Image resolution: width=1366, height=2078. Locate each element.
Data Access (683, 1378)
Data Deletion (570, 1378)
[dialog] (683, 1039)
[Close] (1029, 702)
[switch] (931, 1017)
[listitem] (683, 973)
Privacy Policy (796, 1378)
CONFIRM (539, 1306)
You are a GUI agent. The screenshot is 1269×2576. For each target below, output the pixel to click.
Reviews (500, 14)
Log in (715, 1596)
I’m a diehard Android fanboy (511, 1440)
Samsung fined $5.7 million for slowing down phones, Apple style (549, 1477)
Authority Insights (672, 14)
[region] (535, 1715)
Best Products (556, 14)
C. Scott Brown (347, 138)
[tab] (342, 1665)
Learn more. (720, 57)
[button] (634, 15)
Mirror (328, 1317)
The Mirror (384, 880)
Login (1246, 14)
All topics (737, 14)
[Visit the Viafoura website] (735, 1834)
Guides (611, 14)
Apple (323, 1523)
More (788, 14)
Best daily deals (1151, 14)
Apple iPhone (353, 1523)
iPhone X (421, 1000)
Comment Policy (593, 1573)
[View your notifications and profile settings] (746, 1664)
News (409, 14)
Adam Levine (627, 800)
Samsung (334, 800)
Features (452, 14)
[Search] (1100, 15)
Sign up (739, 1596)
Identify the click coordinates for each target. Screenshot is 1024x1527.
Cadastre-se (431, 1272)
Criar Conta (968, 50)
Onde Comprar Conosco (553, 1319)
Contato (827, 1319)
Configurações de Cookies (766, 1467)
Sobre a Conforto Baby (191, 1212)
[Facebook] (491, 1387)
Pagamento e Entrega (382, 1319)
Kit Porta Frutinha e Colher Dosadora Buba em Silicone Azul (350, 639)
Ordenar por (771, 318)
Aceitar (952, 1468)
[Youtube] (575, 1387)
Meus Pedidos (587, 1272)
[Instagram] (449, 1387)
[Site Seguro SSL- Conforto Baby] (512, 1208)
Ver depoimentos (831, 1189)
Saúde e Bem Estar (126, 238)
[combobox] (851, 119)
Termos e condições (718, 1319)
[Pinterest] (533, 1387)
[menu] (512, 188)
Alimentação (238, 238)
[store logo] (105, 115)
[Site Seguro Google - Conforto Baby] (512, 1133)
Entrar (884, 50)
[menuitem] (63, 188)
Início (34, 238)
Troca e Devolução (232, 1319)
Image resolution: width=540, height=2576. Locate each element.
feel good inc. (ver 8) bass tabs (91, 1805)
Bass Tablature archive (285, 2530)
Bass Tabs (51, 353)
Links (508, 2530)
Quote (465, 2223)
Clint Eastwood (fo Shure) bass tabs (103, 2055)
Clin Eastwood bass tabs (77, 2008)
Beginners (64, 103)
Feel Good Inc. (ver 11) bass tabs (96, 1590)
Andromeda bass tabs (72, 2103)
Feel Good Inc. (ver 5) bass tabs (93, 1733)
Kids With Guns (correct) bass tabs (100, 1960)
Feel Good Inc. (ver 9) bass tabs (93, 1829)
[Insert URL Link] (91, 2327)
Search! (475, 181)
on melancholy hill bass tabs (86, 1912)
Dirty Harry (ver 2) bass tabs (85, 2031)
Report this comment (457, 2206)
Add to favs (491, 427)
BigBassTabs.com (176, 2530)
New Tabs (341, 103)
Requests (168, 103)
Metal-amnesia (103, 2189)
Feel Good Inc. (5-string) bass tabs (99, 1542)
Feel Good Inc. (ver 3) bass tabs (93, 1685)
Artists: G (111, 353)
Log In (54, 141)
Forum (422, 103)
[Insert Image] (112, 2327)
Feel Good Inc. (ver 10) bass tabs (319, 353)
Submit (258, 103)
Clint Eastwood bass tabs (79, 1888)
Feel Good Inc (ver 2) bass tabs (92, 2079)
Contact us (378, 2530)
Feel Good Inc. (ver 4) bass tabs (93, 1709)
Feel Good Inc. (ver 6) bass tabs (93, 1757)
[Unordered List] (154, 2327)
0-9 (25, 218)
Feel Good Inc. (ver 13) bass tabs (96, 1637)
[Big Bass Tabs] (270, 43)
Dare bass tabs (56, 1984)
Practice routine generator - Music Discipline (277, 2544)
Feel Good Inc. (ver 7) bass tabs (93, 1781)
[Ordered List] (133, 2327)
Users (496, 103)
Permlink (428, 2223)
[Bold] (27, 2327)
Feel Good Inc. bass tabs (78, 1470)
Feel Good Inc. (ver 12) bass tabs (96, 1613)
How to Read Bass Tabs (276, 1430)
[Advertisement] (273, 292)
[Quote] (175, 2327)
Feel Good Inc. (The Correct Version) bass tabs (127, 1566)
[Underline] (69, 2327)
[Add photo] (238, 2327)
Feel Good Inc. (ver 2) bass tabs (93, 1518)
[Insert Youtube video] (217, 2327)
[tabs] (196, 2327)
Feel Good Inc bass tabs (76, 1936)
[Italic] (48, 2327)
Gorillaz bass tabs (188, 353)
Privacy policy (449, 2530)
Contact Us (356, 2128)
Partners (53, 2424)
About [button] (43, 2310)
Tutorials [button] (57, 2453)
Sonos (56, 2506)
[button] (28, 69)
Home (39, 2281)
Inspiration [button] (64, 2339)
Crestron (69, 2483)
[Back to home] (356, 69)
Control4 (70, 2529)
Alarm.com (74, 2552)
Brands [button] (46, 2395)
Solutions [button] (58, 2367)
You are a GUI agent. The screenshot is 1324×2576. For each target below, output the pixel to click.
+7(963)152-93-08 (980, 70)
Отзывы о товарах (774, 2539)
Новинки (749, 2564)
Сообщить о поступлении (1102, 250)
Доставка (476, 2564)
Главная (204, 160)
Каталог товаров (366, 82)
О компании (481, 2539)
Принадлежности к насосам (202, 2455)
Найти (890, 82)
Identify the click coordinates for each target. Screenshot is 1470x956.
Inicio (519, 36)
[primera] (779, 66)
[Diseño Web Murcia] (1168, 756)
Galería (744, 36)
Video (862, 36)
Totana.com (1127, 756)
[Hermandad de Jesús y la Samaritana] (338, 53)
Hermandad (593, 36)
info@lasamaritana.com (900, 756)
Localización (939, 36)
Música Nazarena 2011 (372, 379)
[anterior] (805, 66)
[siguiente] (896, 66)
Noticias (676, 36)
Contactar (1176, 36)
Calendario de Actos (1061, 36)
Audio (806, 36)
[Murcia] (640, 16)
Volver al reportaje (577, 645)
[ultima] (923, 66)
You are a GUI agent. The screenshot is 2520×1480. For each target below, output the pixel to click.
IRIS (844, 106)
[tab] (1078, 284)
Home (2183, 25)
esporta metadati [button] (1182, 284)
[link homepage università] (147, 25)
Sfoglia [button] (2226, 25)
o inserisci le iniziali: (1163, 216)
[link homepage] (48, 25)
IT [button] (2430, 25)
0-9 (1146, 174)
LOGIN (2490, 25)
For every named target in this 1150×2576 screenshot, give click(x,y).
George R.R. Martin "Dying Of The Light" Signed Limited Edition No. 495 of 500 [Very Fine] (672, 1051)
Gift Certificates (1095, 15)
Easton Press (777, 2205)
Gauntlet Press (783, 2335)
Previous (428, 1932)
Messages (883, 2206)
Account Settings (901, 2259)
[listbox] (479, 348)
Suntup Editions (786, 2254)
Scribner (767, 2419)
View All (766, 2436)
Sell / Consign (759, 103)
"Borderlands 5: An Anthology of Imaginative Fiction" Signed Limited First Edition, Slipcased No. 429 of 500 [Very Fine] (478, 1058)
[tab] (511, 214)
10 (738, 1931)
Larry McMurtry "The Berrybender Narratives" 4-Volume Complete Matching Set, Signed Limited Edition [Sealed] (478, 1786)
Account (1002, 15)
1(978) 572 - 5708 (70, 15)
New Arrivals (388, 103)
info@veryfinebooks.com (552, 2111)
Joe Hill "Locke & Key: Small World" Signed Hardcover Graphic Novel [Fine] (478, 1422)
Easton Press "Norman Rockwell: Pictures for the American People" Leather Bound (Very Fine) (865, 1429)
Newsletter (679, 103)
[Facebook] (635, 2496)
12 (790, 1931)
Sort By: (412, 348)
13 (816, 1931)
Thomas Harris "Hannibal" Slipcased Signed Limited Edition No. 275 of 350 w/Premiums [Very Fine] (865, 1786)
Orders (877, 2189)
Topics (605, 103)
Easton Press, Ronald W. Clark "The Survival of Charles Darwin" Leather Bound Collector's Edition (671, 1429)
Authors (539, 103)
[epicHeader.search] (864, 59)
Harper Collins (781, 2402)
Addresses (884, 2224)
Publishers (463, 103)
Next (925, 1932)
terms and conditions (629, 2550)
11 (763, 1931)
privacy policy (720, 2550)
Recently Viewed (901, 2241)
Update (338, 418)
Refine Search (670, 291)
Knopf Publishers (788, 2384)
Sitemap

--- --- ---

Exact copies of the lines from the one holding "New Arrivals (388, 103)" through the last line above, and only those, make up the answer.

RESPONSE BELOW →
New Arrivals (388, 103)
info@veryfinebooks.com (552, 2111)
Joe Hill "Locke & Key: Small World" Signed Hardcover Graphic Novel [Fine] (478, 1422)
Easton Press "Norman Rockwell: Pictures for the American People" Leather Bound (Very Fine) (865, 1429)
Newsletter (679, 103)
[Facebook] (635, 2496)
12 (790, 1931)
Sort By: (412, 348)
13 (816, 1931)
Thomas Harris "Hannibal" Slipcased Signed Limited Edition No. 275 of 350 w/Premiums [Very Fine] (865, 1786)
Orders (877, 2189)
Topics (605, 103)
Easton Press, Ronald W. Clark "The Survival of Charles Darwin" Leather Bound Collector's Edition (671, 1429)
Authors (539, 103)
[epicHeader.search] (864, 59)
Harper Collins (781, 2402)
Addresses (884, 2224)
Publishers (463, 103)
Next (925, 1932)
terms and conditions (629, 2550)
11 (763, 1931)
privacy policy (720, 2550)
Recently Viewed (901, 2241)
Update (338, 418)
Refine Search (670, 291)
Knopf Publishers (788, 2384)
Sitemap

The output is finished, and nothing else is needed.